If you use LuketheDuke's idea of an ultrasonic range finder I think you would be better off.  This is actually something that is on my "to-do" list.

One sensor would be a start but I think two (2) sensors mounted say like 3 feet apart would be really cool.  Take a reading from each and adjust direction based on the difference in values.  The problem is that a hobbyist level sensor like a PING has a range of about 3 meters which doesn't do you any good for an airsoft turrent.  You probably want ranges of more like 30 or 40 feet I would think.  That starts to blast a real giant hole in your budget.  

This 18 foot range one is $65 as an example.

This good looking baby with a 30 foot range is $119.

Laser range finder?  



I think they are a lot of money as well, now that I look.

Sorry, I don't know what to recommend for a low price decent range tracking sensor for this application.


Oct 04, 2013, 03:39 pm Last Edit: Oct 04, 2013, 03:41 pm by PeterH Reason: 1
I've seen lots of successful motion tracking projects based on video processing, and none based on any other technologies. That's not to say that other approaches couldn't be made to work with enough time and effort, but the video processing approach is so massively more practical that it's really the only approach worth considering IMO.

The Arduino doesn't have enough power to be any help with the video processing, although you could potentially do it on any low spec laptop, or buy something like an RPi for the job.

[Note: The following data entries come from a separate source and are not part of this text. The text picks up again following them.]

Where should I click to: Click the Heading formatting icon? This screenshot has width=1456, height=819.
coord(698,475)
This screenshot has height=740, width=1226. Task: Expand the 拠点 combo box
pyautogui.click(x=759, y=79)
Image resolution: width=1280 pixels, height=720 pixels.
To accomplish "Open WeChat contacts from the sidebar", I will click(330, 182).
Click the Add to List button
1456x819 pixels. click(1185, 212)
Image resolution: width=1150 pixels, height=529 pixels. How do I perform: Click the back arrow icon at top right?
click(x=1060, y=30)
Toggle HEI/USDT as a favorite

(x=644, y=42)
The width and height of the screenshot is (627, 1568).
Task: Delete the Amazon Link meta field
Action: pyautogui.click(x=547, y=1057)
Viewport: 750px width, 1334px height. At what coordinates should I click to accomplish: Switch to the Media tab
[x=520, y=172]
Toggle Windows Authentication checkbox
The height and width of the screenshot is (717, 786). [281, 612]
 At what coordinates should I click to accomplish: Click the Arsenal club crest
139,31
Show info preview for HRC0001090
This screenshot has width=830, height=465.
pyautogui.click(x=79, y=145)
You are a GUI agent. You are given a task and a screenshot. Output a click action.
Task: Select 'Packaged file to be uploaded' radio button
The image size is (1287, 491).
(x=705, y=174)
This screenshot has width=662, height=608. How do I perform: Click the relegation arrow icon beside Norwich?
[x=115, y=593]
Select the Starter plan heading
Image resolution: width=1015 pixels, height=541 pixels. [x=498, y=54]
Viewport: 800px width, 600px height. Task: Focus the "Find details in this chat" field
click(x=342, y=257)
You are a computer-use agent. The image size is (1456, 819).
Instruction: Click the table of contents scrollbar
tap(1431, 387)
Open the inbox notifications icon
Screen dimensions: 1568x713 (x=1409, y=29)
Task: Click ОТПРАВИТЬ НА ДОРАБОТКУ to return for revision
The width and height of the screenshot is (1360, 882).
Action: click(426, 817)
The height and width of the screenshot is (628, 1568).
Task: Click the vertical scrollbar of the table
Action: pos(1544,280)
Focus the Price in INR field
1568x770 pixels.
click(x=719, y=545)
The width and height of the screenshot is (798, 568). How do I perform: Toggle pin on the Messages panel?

The only role for the Arduino would be to operate servos and so on under the control of whatever does your image processing.
I only provide help via the forum - please do not contact me for private consultancy.


I dont need any thing of great quality....so laser and long distance r out......i should have been more specific because the purpose of this is to have it near two intersecting paths meet in the woods and when someone walks by for that short amout of time that it will follow them and shoot them.....its not long distance




The easiest way would be to make sure that there is nothing within 6ft of the turret, and if detects anything within 6 ft (using an ultrasonic sensor for example), then fire wildly.  You can then have it track back and forth, and if anything enters the 6ft range, it will go off.
More complicated Option:
Have an initialization procedure, and have it pan back and forth, taking regularly measurements at known rotational angles.  As it pans back and forth, have it fire if the current value doesn't match the initialized value.


I like the second version a lot better


you could also put buttons on the path where you want to detect people and if the button is pushed you could have it pan back and forth in small increments from the triggered button.